### Task requirements
Which of the lines below hold the word "computer"? Pull each of them out.

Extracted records
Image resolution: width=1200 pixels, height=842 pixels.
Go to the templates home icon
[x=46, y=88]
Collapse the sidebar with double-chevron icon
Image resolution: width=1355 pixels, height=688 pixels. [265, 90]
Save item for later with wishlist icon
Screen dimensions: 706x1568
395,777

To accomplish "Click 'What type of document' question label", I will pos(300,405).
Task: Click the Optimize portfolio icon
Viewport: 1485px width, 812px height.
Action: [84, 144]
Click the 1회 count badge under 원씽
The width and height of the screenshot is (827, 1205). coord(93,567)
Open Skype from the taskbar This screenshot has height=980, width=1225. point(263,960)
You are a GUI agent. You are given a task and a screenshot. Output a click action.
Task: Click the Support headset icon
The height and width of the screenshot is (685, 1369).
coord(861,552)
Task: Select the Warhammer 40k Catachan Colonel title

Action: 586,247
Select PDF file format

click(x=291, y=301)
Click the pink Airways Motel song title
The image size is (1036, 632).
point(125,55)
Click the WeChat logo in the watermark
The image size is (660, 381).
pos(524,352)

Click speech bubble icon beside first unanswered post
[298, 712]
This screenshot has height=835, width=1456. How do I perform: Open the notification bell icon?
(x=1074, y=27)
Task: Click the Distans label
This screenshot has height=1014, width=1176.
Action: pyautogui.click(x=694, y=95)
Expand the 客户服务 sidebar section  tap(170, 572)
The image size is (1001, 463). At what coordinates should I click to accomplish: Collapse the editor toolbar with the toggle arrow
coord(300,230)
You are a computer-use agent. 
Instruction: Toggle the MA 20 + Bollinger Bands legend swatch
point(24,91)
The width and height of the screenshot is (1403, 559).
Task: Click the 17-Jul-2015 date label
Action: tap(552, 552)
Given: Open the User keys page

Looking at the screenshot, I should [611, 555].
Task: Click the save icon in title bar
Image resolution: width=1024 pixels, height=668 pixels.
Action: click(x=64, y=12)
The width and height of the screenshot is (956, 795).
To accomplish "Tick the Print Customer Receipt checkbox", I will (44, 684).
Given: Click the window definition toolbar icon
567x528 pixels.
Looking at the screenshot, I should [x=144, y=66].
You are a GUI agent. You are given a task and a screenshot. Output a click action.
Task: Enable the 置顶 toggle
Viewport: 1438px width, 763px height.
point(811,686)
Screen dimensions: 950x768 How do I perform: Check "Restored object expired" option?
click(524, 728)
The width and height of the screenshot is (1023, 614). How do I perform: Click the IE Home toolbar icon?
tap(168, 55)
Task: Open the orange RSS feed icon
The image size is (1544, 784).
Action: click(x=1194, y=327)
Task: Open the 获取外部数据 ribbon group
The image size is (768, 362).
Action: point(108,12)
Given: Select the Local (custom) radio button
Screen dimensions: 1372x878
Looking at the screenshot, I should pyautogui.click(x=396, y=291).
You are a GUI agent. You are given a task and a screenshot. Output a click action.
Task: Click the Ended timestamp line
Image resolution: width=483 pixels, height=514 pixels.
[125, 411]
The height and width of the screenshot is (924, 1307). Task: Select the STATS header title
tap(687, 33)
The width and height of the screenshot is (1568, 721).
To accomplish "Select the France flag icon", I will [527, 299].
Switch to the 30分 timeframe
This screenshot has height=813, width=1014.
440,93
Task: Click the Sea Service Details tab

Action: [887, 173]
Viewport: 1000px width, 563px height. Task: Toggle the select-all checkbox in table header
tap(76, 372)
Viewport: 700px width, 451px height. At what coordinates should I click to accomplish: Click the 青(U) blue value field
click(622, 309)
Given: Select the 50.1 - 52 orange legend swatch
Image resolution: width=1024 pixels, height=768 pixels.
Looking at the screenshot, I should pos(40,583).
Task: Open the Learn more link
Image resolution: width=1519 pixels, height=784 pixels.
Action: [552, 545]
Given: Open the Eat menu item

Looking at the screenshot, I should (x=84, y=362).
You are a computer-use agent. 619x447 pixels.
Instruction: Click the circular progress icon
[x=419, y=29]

### Result of this exercise
You are a computer-use agent. 
You are a computer-use agent. 619x447 pixels.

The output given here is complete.